七色さんは八人いる

うざいあず

一章 気楽な黄色氏

第1話 七色と無色と無彩色

 十人十色という言葉がある。


 意味としては十人も集まればそりゃ十色集めたみたく個性や性格が全く異なって人それぞれいいところがあるよ、というようなことだと思う。


 僕もそれは理解できる。


 とてもポジティブな言葉で是非とも標語にしたくなるくらいには素敵極まりない諺なのは百も承知だ。




 しかし問いたい。



 ”本当に人それぞれ一色持っているのか?”と。



 ランダムに人々を観測すれば違いは明確にデータとしてあらわすことができるだろうが、本当に全く別の色を持つだろうか。


 多少なりとも似通った色になったり、色の具合が全体で偏ったり、人によってくすんだ色だったり、輝かしい色だったり、一色じゃなくて何色ももっていたりしないだろうか。


 色覚異常のようにあるいち視点からすれば人々はほとんど同色にならないだろうか。


 多少見方を変えるだけでその人の色はカメレオンのようにあっというまに変わってしまわないだろうか。


 十人それぞれがきっちり一色ずつ均一な彩度と明度をもって、かつ被りなく十色コンプリートできるわけがない。

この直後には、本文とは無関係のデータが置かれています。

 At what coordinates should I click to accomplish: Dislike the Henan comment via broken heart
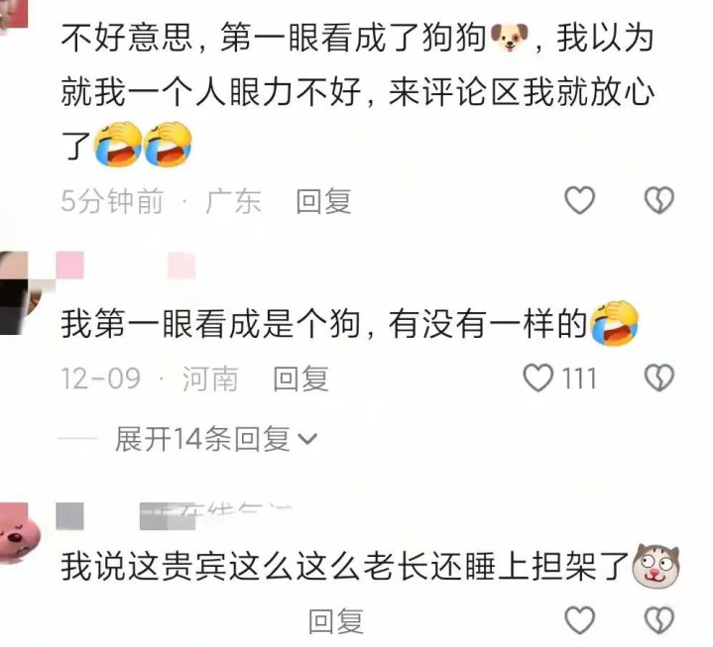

 実は一人が二色もっていて、一色も持っていない人が一人登場する可能性だって拭えない。


 確率度外視で物を言えば一人だけで二色も三色も四色も負担することだったあり得ない話ではない。




 僕はここ数日そんなことばかり考えていた。


 とあるブームの衰退と、とある人物との接触がきっかけで、無意味に無為にいつものように過ごしてしまっていた。


 とあるブームの衰退とは「”一人で七色を担う少女”が本当に一人なのかを探る」証拠集めに生徒たちが飽きていったこと。


 とある人物との接触とは「一色も持たない少女」に協力しろと言われたこと。


 こんな個性的な者たちにあてられて、柄にも無くファンタジックな物思いにふける日々が続いているのだ。




 灰色でモノトーンで味気ない日々を暮らしてきた者からすれば、これほどまでに面白いことは無い。


 彼女らの形容を模倣するとしたら僕は「無彩色の少年」だろうか。


 並んで立つには及ぶに足らず、没個性な人間には分不相応な呼び名だが。




「――よし」


 心を決めて、ぐだぐだと思考を止め処なく垂れ流しにしていた万年床から立ち上がると、財布と携帯、それと家の鍵を持ってドアノブに手をかける。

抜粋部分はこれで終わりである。